Handling Large Data (at least larger than RAM)

glenohumorous · December 28, 2015, 9:14pm

Hello all; so I'm new to KNIME, so pardon my ignorance, but I'm working on a computer with 8GB of memory and 8 cores handling a dataset that has 100GB of data. This is a bit of a general question, what is the appropriate way of handling this sort of data? Can filereaders stream this data and process this data in parallel? I suppose I'm trying to get a general feel for the usecases and advantages of KNIME. (and how much of a magic bullet approach this would be)

weskamp · December 29, 2015, 9:08pm

Hi glenohumorous,

generally speaking, KNIME is able to handle data sets that do not fit into your main memory. It does so by creating temporary files on the hard drive, so this is slower than in-memory processing. My gut feeling is that a ratio of 8:100 GB is not something I would want to work with on a regular basis - but that might depend on your particular use case and on the kind of things you want to do with your dataset. (E.g., extracting a sub-set or just processing the dataset row-wise might be feasible, doing group-by and join might get ugly).

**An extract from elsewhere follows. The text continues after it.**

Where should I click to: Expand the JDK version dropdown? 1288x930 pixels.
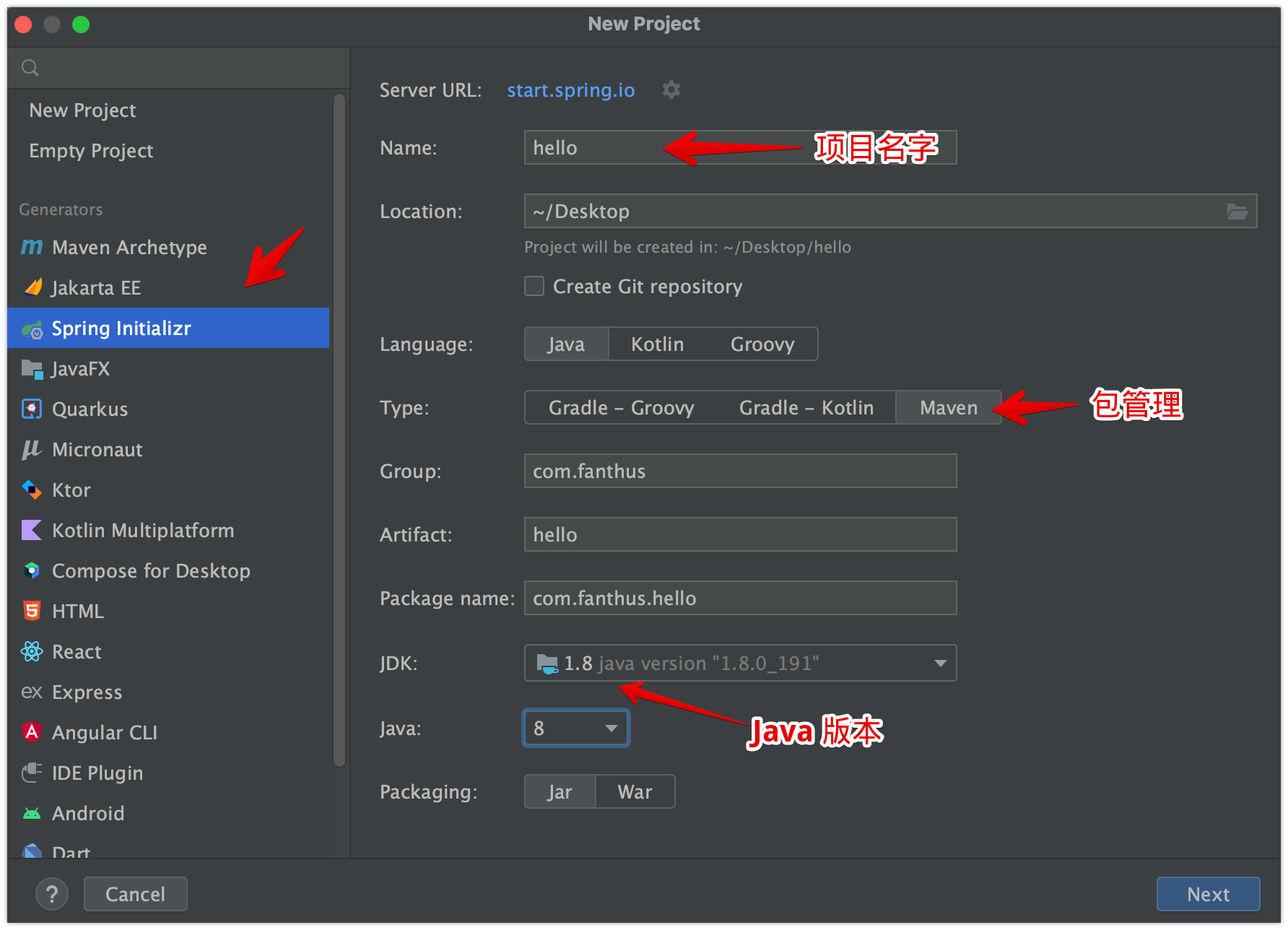click(940, 664)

Streaming was recently added to KNIME and might help in your case, but to the best of my knowledge not all nodes support this additional mode (yet).

Hope this helps,

Nils

hermyknime · March 22, 2018, 10:49am

Hi All,

i have a similar problem, where i have to handle a CSV file of 60gb resulting in a dataset of 246 milj records and about 23 cols. (most of them are text because i’m not yet to the analytical stage)

i’m stuck at a “rule-based row splitter” after a series of concat nodes, throwing me a heap-space / garbage collector (gc) error.
i have already crancked up the heap space to 6gb, not sure if cranking it further would do any good.
-also a regexp split node or a row filter node are not able to chew through the dataset

i have the impression that the number of preceding nodes all add up to the heap, thus giving me the heapspace issue after x-number of nodes, not specifically on the concat / split node combination

i am trying to chop the preceding steps off, by writing an intermediate dataset (same size) to disk via the table writer; but there it just keeps on running + 12h on-end with 100% cpu and 0 bytes written to the output file…

any idea on how to work around this ? (without having to move the processing steps do a hadoop system)

Thx!!